I have many symptoms of hypothyroidism - low body temps, hair loss, memory/concentration problems, brain fog, moodiness etc. - so I used the blood spot test to "confirm" my suspicions. However, from what I can tell about Optimal Levels (Dr Rind says, FT4: 1.2-1.3, FT3: 3.2-3.3, TSH: 1.3-1.8), my FT4 is good; only my TSH and FT3 are low. In all the searching I have done, this particular combination of results is never in the interpretation matrices. So how do I determine what is wrong with me?? What should I do??

I have tried a natural dessicated thyroid supplement (Nutri-Meds) before (130 mg daily), but I didn't see any positive results from it. Maybe the dose was wrong. I should also mention that I do not eat pork for religious reasons, so any suggestions should contain only Kosher ingredients. Thanks.

I'm just wondering what others in similar situations have done. I'm open to all thoughts and suggestions. 

Thank you!
Crystal Holmes


----------



## Lovlkn (Dec 20, 2009)

For your blood spot lab's...

FT-4 mid range is 1.6, you are below mid range -> hypo at 1.2

FT-3 mid range is 4.5 you are below mid range -> hypo at 2.9.

Rule of thumb is mid to 3/4 range is where most people feel best.
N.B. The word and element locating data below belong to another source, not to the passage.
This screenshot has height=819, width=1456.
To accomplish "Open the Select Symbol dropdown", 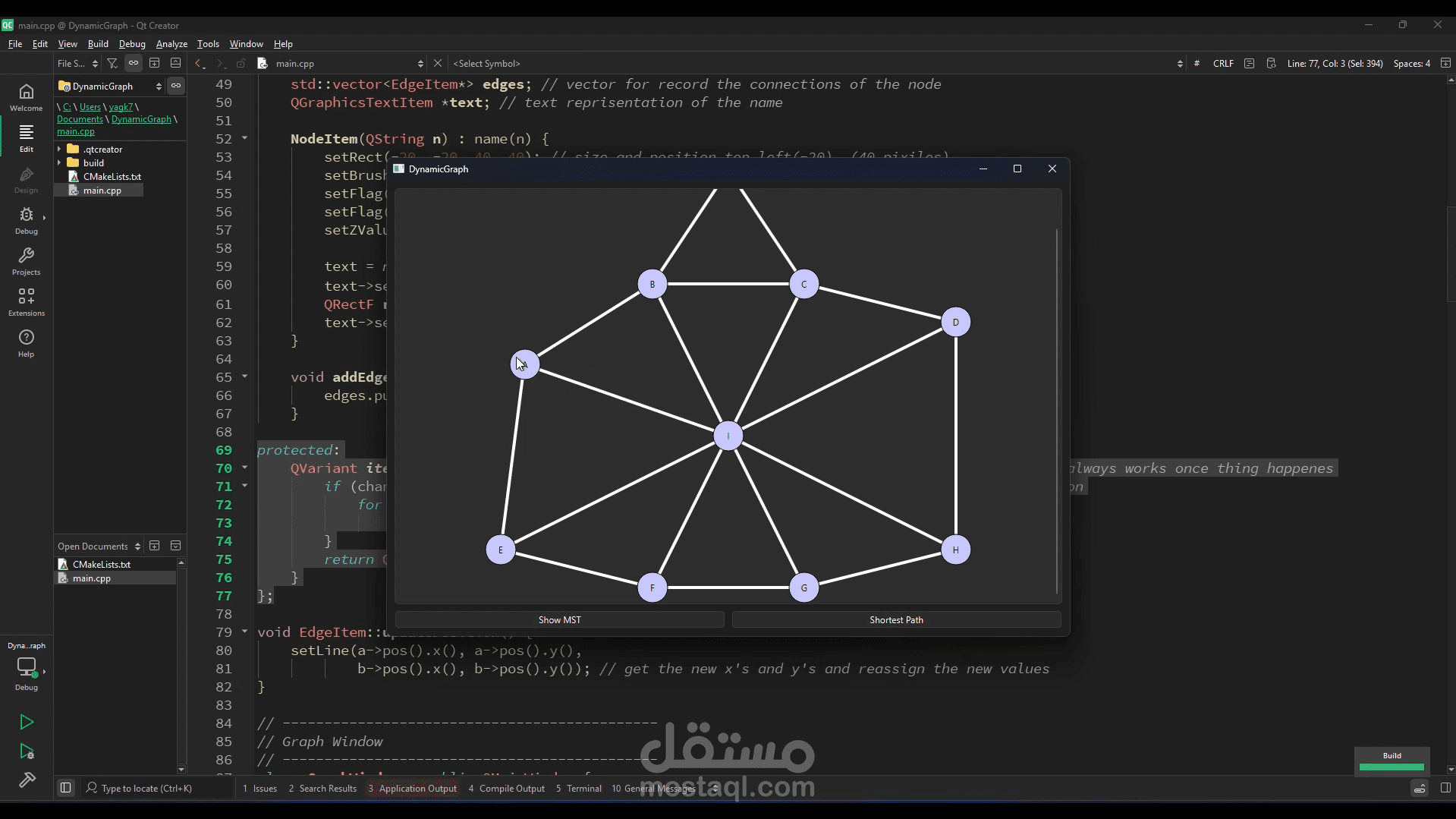I will [x=488, y=63].
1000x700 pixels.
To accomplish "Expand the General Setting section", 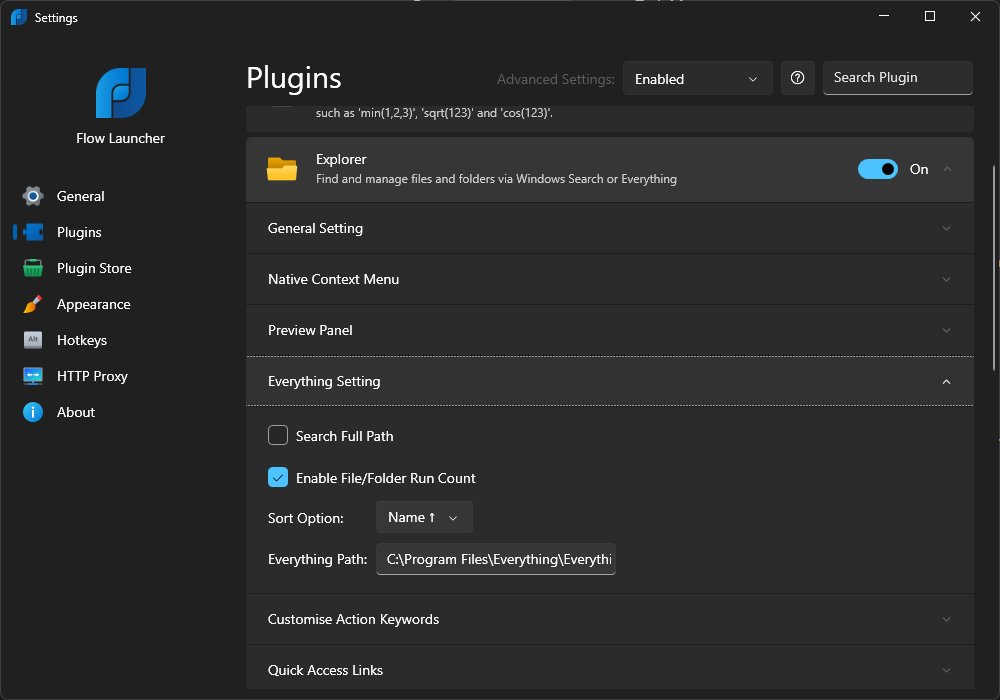I will [610, 228].
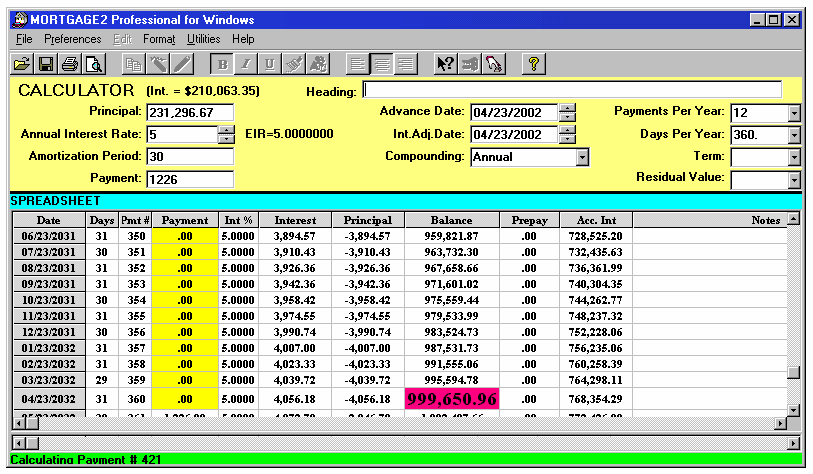Select the left alignment toolbar icon
This screenshot has width=813, height=474.
360,64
TSH of around 1 for most although many like myself have stimulating antibodies which supress TSH.

What do you mean "blood spot"?

Since OTC supplements are not helping your symptoms, if they did not draw viles to test I would go request some. As far as what prescription would work best for you, it is personal choice but since you seem to be trying the "natural way" maybe an Armour expert will chine in as far as what dose you may ask your doctor to consider.


----------



## quietfoot (Nov 23, 2013)

By "blood spot", I mean, blood spot. I found an at-home test (https://sttm.mymedlab.com/no-lab-visit-tests/thyroidhub-panel-blood-spot) where I could prick my finger and drop a little blood on a filter paper the lab provided (ZRT Laboratory) and mail it in for analysis. I read that blood spot testing is slightly more indicative of the true state of the hormones in the body because it's going to the cells, not returning from them as with serum blood draws.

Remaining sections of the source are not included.